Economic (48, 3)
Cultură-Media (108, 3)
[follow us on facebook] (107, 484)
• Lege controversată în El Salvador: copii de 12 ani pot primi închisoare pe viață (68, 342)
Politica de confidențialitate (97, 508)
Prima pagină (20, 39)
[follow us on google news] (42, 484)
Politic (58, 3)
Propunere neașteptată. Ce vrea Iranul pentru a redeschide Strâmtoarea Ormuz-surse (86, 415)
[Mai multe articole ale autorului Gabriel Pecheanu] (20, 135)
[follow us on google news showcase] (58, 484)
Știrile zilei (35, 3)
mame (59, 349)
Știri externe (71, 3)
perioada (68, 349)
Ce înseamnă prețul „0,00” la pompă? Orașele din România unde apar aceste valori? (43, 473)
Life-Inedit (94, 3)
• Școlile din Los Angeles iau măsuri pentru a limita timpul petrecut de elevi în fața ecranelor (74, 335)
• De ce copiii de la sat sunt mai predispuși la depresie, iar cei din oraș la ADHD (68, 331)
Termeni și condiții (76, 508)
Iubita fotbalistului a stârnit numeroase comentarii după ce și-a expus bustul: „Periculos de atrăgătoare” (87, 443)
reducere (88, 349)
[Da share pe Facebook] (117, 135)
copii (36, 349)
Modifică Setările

_ _ _ _

Render all of the records above as a numbered list, leaving out any blank lines.

1. Economic (48, 3)
2. Cultură-Media (108, 3)
3. [follow us on facebook] (107, 484)
4. • Lege controversată în El Salvador: copii de 12 ani pot primi închisoare pe viață (68, 342)
5. Politica de confidențialitate (97, 508)
6. Prima pagină (20, 39)
7. [follow us on google news] (42, 484)
8. Politic (58, 3)
9. Propunere neașteptată. Ce vrea Iranul pentru a redeschide Strâmtoarea Ormuz-surse (86, 415)
10. [Mai multe articole ale autorului Gabriel Pecheanu] (20, 135)
11. [follow us on google news showcase] (58, 484)
12. Știrile zilei (35, 3)
13. mame (59, 349)
14. Știri externe (71, 3)
15. perioada (68, 349)
16. Ce înseamnă prețul „0,00” la pompă? Orașele din România unde apar aceste valori? (43, 473)
17. Life-Inedit (94, 3)
18. • Școlile din Los Angeles iau măsuri pentru a limita timpul petrecut de elevi în fața ecranelor (74, 335)
19. • De ce copiii de la sat sunt mai predispuși la depresie, iar cei din oraș la ADHD (68, 331)
20. Termeni și condiții (76, 508)
21. Iubita fotbalistului a stârnit numeroase comentarii după ce și-a expus bustul: „Periculos de atrăgătoare” (87, 443)
22. reducere (88, 349)
23. [Da share pe Facebook] (117, 135)
24. copii (36, 349)
25. Modifică Setările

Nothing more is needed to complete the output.